Stored data
[Start of section]

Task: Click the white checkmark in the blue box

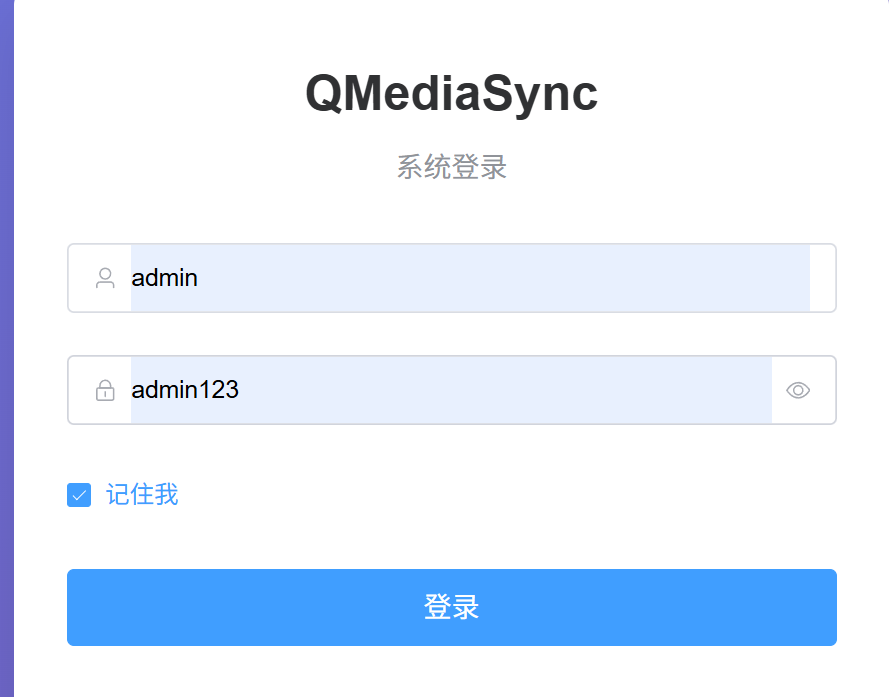Action: [x=79, y=495]
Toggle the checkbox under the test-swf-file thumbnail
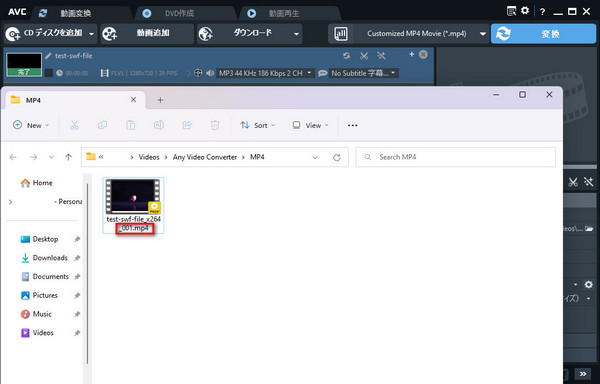Image resolution: width=600 pixels, height=384 pixels. coord(49,73)
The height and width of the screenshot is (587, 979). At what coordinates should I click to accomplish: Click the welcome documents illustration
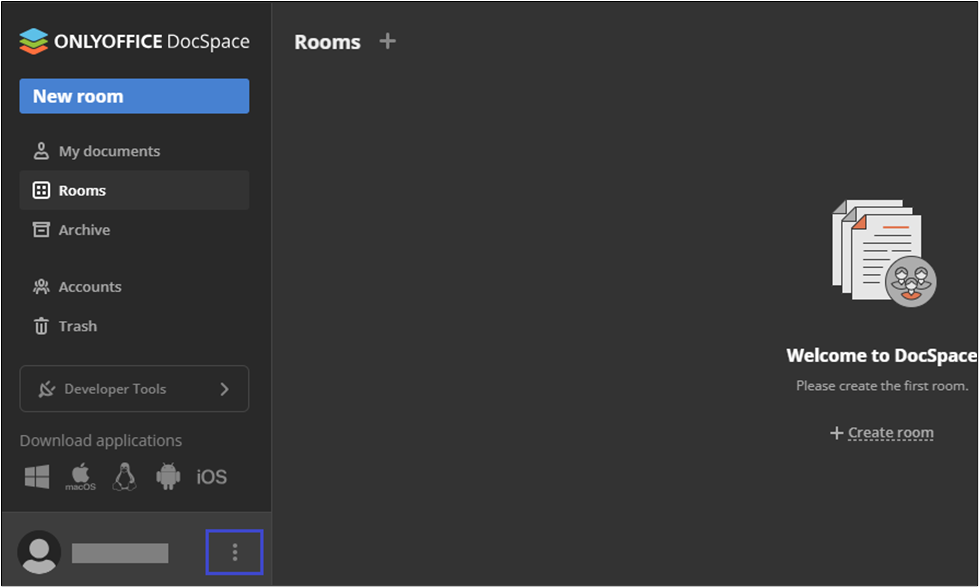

[End of section]

Could you return all the entries exactly as they appear, minus the pictures?

*Your response*
Task: Click the white checkmark in the blue box

Action: [x=79, y=495]
Toggle the checkbox under the test-swf-file thumbnail
Image resolution: width=600 pixels, height=384 pixels. coord(49,73)
The height and width of the screenshot is (587, 979). At what coordinates should I click to accomplish: Click the welcome documents illustration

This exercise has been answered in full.